Vitamin D and Cluster Headaches — what the evidence shows (video)
Cluster Headache Research & Study Presentation with Dr Faraidoon Haghdoost YouTube 63 minutes
🧠 Cluster Headache Research & Psilocybin Trial — Key Takeaways
Presenter: Dr. Faraidoon (Fryun) Haghdoost, Research Fellow in Headache Disorders, George Institute for Global Health / University of New South Wales
Cluster headache is considered the most severe pain in medicine — surpassing gunshot wounds per patient self-reports — yet treatment options remain critically limited. Diagnosis is routinely delayed by 8–10 years as patients are misidentified as having sinus, eye, or dental problems.
Research on cluster headache is severely underfunded. It affects approximately 1 in 1,000 people (possibly rarer), making pharma investment unlikely. In Australia, no government-funded headache disorder trial has occurred in 20–30 years, and grant success rates hover around 5%.
An Australian patient survey (n=202) revealed a heavy treatment burden: only 6% rated their treatment as "very effective," 85% reported at least one mental health condition (anxiety, depression), and 30% reported receiving no effective treatment at all. Oxygen therapy — a known effective acute treatment — was used by only 50% of respondents, largely due to access and cost barriers (~$500/month).
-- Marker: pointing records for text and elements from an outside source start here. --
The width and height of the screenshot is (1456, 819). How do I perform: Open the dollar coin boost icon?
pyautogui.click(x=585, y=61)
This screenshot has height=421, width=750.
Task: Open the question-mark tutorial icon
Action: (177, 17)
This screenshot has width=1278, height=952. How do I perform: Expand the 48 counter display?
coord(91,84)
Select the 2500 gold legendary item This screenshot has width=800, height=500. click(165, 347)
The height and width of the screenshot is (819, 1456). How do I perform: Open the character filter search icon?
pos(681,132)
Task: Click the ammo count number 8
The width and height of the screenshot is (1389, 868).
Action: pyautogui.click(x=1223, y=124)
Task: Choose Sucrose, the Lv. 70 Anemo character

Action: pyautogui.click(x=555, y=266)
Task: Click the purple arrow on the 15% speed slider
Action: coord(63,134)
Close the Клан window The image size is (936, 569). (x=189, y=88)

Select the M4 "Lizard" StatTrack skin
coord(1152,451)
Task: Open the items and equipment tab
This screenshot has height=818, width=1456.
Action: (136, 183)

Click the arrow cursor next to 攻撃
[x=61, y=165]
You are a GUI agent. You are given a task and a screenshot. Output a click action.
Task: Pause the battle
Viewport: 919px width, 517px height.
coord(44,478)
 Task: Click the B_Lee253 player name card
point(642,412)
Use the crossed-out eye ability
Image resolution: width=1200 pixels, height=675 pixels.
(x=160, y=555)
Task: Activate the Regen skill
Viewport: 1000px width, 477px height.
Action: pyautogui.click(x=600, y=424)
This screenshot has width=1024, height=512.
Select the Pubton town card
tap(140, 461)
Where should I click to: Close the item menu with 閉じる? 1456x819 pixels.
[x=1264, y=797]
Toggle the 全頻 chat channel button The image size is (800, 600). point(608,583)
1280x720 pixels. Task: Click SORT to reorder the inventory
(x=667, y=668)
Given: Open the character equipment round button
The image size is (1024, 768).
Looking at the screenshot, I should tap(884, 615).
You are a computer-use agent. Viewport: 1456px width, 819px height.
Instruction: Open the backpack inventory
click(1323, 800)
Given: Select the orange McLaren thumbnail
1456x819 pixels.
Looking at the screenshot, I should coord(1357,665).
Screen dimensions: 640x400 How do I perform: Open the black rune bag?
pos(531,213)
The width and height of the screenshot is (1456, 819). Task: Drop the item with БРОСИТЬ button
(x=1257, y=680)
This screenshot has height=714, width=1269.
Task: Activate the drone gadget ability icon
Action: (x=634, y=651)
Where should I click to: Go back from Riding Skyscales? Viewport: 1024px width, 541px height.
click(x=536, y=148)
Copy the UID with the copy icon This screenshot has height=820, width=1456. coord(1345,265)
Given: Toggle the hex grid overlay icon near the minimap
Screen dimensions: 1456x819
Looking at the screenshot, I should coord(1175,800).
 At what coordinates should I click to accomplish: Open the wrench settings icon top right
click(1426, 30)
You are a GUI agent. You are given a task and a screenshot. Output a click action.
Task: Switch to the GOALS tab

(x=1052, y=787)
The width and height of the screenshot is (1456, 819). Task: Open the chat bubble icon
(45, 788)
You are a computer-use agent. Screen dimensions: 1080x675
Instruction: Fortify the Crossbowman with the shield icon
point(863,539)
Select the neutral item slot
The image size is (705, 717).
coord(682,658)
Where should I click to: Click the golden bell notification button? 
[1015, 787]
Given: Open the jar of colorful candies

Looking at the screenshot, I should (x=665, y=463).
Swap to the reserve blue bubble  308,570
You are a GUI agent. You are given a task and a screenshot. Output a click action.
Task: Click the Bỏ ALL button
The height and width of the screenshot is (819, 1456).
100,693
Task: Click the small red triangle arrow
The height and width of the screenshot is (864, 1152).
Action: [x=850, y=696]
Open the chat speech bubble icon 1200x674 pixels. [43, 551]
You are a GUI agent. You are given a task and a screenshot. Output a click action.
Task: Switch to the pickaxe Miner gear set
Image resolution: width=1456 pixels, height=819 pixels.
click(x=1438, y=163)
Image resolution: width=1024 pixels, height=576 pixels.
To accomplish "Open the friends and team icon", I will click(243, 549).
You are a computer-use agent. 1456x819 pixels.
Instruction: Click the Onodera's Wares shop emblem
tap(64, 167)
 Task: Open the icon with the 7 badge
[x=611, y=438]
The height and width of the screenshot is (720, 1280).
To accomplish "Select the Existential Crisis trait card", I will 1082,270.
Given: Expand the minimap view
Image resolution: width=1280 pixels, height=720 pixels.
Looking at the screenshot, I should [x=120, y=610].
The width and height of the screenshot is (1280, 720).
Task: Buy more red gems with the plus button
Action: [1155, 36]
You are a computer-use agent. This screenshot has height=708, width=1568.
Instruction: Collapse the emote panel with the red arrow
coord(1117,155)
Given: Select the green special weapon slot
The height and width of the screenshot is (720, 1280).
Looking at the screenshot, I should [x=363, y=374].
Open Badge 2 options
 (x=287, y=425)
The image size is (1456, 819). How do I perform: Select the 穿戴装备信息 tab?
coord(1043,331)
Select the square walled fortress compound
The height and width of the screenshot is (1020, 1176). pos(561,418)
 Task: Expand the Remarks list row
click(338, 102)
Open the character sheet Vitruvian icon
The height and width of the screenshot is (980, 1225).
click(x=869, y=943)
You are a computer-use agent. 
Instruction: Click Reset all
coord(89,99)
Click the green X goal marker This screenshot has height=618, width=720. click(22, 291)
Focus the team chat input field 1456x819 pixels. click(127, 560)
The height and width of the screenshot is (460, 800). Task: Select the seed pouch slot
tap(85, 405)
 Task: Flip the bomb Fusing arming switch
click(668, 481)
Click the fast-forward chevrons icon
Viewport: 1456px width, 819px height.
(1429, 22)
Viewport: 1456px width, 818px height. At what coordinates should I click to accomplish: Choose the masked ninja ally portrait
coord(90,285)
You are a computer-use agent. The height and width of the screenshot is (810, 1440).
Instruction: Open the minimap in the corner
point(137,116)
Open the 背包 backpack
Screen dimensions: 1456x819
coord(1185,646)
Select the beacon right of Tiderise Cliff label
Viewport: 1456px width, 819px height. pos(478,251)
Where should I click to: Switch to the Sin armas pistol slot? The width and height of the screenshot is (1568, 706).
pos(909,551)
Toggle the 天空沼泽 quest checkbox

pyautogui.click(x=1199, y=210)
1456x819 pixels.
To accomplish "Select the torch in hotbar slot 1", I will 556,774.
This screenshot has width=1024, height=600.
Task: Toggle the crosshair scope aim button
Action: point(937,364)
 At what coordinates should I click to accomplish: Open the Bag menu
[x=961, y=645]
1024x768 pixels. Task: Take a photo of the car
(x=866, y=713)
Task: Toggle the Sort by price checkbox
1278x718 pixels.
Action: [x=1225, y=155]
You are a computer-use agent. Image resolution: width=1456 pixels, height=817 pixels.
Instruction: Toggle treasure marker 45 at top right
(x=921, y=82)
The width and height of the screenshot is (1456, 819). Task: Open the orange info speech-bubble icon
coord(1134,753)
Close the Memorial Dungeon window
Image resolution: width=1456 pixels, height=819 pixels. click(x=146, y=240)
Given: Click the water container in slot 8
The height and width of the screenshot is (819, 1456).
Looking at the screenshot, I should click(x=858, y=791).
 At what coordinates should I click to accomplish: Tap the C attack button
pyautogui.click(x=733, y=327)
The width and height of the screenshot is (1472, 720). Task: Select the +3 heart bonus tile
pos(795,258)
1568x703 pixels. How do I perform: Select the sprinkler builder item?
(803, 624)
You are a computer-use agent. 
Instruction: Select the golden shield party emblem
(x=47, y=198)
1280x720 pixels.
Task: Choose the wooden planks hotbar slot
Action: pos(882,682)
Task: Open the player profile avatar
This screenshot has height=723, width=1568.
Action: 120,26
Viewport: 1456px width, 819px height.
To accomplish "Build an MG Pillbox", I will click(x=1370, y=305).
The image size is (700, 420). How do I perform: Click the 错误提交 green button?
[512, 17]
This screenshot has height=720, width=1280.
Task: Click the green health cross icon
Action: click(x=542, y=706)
Patients prioritized two research goals above all else: understanding why cluster headache occurs (underlying mechanisms), and developing more effective treatments. These findings are now directly shaping the team's research agenda.
62% of survey respondents said they would join a clinical trial, and another 13% said "maybe" — strong community endorsement that helps justify grant applications for a rare disease population.
Psilocybin was the top-ranked intervention patients want studied. Prior surveys and two small trials (Denmark, n=10; US, n=8 per arm) suggest meaningful attack reduction — the US trial showed ~3 fewer attack-days per week vs. placebo, though sample sizes were too small for statistical significance.
A funded pilot trial is launching in Australia (Sydney, Melbourne, Brisbane) targeting 40 participants split into two groups: one receiving 10mg psilocybin weekly for 4 weeks in a supervised clinical setting; the other on a 4-week waitlist before crossing over to receive psilocybin. The open-label waitlist design avoids the ethical and practical problems of placebo (patients can often detect it).
The trial's primary outcome is feasibility, with secondary outcomes including reduction in weekly attack frequency, pain severity, mental health scores, and medication use. Recruitment is expected to begin by end of 2025, running for 12–14 months.
Combination therapy was also highly ranked by patients — reflecting a growing clinical logic (analogous to new evidence in hypertension management) that starting with multi-modal low-dose treatment from the outset may outperform sequential single-agent escalation.
Education of clinicians and the public is a critical gap. Patients report being denied oxygen in emergency departments, having attacks dismissed as "just a headache," and facing workplace and social stigma — all underscoring the need for systemic physician training alongside clinical trials.